Document extract —
*** Block opens ***
Spleen is a fist shaped organ located in upper left portion of the abdomen, just beneath the rib cage. It performs several important functions in the body. However, in the past the spleen was considered to be an organ of mystery because it was unknown what this organ does for the human body. In ancient Greece, doctors believed that the spleen is a source of melancholy or black bile. Black bile was one of the four basic fluids, known as “four humors” present in the body. It was believed that four humors must be in balance to maintain good health. Excess production of black bile was thought to lead to melancholy followed by sleepiness and irritability. Traditional Chinese physicians believed the spleen is associated with will power and temperament. Today, scientists know what functions the spleen performs.
Characteristics of Spleen
Spleen is the major organ of the lymphatic system and part of the immune system.
Spleen is present in almost all vertebrate animals. This purple colored organ may vary in shape and size. In humans, it is usually shaped as a fist, weighs about 150 grams and is around 4.3 inches long. However, size of the spleen slightly increases during and after digestion. It is located beneath the 9th to 12th thoracic ribs and unless it is enlarged, it can not be easily palpated. Enlarged spleen is known as splenomegaly. The spleen can become enlarged due to sickle cell anemia, rheumatoid arthritis, systemic lupus, leukemia, lymphoma or infections such as malaria and mononucleosis.
*** Block closes ***
What you need to do —
- A) In the spleen passage, what did doctors in ancient Greece believe the spleen was a source of?
- B) Carry on the spleen passage from its final sentence.
The rows below the spleen passage come from a separate source.

Recorded data —
*** Block opens ***
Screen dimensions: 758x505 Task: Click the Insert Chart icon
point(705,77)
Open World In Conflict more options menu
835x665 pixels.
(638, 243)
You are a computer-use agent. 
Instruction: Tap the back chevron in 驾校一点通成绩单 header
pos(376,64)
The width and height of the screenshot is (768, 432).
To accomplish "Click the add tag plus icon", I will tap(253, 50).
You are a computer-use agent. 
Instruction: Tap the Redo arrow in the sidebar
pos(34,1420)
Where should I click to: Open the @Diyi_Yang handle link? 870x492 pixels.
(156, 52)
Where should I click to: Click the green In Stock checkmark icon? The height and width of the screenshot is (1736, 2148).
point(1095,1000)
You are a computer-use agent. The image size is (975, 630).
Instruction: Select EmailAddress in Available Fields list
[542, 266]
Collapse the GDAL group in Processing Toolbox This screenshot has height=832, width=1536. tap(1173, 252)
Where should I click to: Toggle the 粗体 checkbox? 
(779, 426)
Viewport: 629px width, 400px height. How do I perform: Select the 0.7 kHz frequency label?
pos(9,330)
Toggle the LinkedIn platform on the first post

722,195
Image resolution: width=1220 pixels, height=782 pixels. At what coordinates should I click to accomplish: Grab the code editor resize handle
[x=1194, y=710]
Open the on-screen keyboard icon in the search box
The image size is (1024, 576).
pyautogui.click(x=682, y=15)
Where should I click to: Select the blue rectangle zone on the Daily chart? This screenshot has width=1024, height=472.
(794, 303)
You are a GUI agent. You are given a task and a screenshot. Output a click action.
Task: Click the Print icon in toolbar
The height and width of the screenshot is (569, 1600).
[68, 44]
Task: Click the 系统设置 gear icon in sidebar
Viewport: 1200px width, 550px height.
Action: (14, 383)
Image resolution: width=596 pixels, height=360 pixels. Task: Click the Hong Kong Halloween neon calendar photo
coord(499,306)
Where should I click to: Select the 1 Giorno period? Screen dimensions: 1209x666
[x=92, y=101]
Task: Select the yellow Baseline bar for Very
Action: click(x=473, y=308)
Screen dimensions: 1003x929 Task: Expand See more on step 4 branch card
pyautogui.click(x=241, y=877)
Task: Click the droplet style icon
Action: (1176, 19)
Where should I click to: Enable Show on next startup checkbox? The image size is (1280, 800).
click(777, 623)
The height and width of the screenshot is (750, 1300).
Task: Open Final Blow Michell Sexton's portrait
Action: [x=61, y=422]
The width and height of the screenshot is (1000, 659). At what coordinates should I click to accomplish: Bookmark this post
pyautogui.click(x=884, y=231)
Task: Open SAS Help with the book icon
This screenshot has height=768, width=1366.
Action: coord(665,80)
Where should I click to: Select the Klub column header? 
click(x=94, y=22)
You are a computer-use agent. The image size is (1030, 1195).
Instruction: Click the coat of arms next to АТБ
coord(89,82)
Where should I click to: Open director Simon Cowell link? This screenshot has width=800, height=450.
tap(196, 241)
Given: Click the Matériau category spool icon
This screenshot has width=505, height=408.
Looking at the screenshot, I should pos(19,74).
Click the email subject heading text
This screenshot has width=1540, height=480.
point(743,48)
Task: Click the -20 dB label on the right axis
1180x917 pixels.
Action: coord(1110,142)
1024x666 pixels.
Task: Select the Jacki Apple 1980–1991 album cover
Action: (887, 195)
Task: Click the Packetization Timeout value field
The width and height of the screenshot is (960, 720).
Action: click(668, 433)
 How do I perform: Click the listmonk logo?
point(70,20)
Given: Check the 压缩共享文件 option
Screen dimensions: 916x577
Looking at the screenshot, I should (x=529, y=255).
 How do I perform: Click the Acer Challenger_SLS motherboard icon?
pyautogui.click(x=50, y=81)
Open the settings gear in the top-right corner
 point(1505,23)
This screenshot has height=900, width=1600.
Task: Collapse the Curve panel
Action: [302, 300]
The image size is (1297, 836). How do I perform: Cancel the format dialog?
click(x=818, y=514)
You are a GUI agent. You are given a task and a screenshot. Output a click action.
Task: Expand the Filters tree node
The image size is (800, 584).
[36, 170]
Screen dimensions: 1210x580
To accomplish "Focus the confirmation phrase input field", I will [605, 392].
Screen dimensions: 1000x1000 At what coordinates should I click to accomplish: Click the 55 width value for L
*** Block closes ***
Answers for the tasks —
- A) Melancholy or black bile.

- B)
Functions of Spleen
Spleen consists of two types of tissue, namely the red pulp and the white pulp. Each pulp performs specific functions. The red pulp is made up of sinuses or sinusoids which contain blood. The red pulp acts as a filter because it removes old and damaged red blood cells from the body. At the same time it stores monocytes, type of white blood cells that protect and promote healing of inflamed or injured tissue. The white pulp is known as Malphigian bodies of the spleen and it is an active part of the immune response. The white pulp consists of small nodules that aids in production of antibodies to fight infections. The spleen also reserves extra platelets required for blood clotting. Furthermore, it produces substances such as opsonins, properdin and tuftsin that support the immune system. Before birth, the spleen is responsible for production of red blood cells. This function is taken over by the bone marrow after birth. The spleen is not a vital organ and people can live without it. However, in case of surgical removal of the spleen, an operated person will have increased susceptibility to infections.